Here are two new to us cones that we gathered on this particular walk.

We are familiar with larger cones but these were ones we haven’t noticed before. We think the bigger one is from a White Fir but we have no idea what the other one is at all.

The cone below comes from our regular hiking spot and we see them in great numbers. We think the cone is from a Douglas Fir.

We are going to keep track of our collection in our nature journals and write about each one as we find it.

The top right cone is from our Giant Sequoia in our backyard.

We all have a better appreciation for the role that cones play not only in the life cycle of the tree but also as a vital part of the food web in our forests.
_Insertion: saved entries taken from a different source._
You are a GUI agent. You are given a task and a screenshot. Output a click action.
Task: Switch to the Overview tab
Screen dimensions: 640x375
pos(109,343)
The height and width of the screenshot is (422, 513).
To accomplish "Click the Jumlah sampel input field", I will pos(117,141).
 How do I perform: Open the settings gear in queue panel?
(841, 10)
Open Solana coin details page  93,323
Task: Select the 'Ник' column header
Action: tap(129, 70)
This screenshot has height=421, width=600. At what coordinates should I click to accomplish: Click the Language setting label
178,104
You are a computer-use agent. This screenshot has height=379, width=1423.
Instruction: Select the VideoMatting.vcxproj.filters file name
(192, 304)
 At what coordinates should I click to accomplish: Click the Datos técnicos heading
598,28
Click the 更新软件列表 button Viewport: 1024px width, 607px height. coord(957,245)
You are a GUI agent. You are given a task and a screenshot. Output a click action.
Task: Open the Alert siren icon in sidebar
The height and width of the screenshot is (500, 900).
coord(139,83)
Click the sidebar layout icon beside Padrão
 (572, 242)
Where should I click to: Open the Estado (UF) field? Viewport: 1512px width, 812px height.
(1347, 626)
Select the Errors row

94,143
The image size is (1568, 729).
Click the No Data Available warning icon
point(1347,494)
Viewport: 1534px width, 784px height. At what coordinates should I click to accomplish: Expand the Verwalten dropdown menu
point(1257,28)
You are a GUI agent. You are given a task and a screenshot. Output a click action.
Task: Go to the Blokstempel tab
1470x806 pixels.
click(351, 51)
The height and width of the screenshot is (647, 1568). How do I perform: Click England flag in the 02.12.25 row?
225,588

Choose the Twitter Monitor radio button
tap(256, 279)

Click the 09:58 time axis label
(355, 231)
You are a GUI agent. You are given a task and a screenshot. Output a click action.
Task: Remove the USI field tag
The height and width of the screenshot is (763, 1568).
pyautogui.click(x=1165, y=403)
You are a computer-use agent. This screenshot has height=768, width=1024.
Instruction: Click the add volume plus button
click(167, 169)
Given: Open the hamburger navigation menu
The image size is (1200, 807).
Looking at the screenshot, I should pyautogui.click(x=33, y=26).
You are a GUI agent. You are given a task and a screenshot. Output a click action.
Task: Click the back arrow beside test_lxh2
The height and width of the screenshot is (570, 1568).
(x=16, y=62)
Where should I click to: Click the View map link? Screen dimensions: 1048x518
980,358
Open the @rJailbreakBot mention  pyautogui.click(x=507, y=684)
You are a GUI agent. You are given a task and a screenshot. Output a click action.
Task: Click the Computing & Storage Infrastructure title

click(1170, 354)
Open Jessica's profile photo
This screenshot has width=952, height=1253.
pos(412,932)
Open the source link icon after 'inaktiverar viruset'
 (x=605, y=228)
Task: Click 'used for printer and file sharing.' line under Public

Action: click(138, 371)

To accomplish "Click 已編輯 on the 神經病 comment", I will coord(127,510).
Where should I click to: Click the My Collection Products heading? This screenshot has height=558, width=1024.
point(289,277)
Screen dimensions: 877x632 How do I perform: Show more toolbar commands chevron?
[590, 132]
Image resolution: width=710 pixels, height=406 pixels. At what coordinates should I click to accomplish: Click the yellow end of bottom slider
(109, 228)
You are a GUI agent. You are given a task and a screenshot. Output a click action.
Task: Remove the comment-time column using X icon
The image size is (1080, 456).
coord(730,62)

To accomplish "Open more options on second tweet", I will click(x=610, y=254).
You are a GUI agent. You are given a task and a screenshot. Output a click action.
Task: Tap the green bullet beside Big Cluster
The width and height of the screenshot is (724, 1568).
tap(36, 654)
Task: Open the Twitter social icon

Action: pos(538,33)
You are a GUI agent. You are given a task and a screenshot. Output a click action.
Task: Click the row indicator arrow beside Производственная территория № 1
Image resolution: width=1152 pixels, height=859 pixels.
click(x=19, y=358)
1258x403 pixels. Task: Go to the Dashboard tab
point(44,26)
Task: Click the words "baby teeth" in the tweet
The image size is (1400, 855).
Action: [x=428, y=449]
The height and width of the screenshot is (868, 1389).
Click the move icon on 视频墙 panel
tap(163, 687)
3 thoughts on “Cones and More Cones and a Woodpecker

  1. Talk about a difference in climate! I’ve never seen that fir cone!
    Now … you have to stop by and see what we saw on Friday on our homeschool Weekly Wrapup!

  2. I so enjoy your challenge and your encouragement! We spent some time with cones and firs last week as well– thank you for the inspiration.

  3. Barb,
    That small cone? My husband and I both think it is from a Lodgepole
    Pine, prevalent in the Tahoe area.